» Passage to read:
§

2025-03-15 10:50:05 +01:00

1.5 KiB

name = "UTF-8" file = "src/string/utf8.rs"
name = "UTF-8" file = "src/string/utf8.rs"

We will focus on the String type and its borrowed variant &str. These are UTF-8 strings, and to enforce this, all functions that create strings can only either give valid UTF-8 strings, or fail (with the error types we encountered before).

deepening

A word about UTF-8: It is a string format where characters (or "codepoints") are encoded using a variable number of bytes. ASCII characters are a subset of UTF-8, thuss are all encoded in 1 byte, but for other characters, they can take 2, 3, or 4 (maximum) bytes. Because of this, random access is difficult, because ou cannot compute the position in memory of the Nth codepoint without iterating through the whole string from the start.

This is why Rust cannot make char accessible with direct indexing ([] operator), but allow iterating over chars.

Let's implement a function accessing the Nth char of a string:

note

You can use str::chars to iterate over a string chars. If you want some challenge, you can also read the UTF-8 spec and iterate over single bytes of the string.

/// Returns the char at the asked position (if not out of bound)
pub fn char_at(s: &str, n: usize) -> Option<char> {
    unimplemented!()
}
fn main() {
    assert_eq!(char_at("abcdef", 2), Some('c'));
    assert_eq!(char_at("", 1), None);
    assert_eq!(char_at("🧐", 0), Some('🧐'));
}

§

Entries on target coordinates:

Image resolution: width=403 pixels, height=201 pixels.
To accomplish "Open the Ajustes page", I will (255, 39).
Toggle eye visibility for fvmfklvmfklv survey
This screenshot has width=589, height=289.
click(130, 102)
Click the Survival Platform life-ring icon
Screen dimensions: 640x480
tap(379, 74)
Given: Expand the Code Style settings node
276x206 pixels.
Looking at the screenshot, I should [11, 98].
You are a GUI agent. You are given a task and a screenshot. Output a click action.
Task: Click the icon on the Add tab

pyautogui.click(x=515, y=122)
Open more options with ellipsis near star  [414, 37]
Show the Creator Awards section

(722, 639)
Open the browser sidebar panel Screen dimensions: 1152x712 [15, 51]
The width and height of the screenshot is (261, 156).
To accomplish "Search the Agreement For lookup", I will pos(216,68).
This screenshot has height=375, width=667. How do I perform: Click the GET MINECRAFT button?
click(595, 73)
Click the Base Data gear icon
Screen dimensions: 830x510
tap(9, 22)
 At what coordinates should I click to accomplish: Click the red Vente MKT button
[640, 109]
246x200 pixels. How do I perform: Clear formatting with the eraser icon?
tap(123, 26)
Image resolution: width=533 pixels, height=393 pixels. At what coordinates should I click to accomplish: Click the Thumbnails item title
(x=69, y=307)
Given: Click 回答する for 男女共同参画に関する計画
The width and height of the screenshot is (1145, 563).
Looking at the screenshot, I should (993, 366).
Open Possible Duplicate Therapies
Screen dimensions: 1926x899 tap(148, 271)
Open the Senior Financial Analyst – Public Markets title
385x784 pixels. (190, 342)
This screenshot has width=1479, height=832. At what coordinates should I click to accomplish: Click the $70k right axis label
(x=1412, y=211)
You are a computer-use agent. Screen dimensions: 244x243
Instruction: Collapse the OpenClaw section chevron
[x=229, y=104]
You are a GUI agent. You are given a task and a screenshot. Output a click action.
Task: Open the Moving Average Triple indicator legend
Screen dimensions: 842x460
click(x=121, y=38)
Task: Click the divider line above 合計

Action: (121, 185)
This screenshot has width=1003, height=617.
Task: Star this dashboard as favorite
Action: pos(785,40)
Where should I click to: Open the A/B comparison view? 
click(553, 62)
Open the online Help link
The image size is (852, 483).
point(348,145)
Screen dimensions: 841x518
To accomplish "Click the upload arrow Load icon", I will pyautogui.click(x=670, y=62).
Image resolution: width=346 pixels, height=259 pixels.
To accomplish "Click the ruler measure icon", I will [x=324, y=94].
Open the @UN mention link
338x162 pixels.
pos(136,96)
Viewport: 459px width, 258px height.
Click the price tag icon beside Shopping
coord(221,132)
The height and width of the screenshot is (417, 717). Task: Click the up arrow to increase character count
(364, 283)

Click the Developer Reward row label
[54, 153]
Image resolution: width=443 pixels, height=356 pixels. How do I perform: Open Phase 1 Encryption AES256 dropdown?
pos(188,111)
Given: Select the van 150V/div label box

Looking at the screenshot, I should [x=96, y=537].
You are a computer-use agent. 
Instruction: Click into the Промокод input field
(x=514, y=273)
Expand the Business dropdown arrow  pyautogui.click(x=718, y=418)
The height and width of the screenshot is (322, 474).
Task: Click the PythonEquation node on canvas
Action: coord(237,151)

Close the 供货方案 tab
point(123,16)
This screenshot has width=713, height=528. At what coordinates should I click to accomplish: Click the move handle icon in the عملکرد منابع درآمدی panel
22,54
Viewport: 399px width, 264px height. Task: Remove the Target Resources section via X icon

§

» Written tasks:
1: Answer these from the UTF-8 page:
(a) What is the borrowed variant of the String type?
(b) What is the maximum number of bytes a UTF-8 character can take?
(c) Which function does the note suggest for iterating over a string's chars?
2: Please extract from the UTF-8 page the passage starting at "A word about" and ending at "iterating over chars.", copied word for word.

» Expected responses:
1:
(a) &str
(b) 4 bytes
(c) str::chars

2:
A word about UTF-8: It is a string format where characters (or "codepoints") are encoded using a variable number of bytes. ASCII characters are a subset of UTF-8, thuss are all encoded in 1 byte, but for other characters, they can take 2, 3, or 4 (maximum) bytes. Because of this, random access is difficult, because ou cannot compute the position in memory of the Nth codepoint without iterating through the whole string from the start.

This is why Rust cannot make char accessible with direct indexing ([] operator), but allow iterating over chars.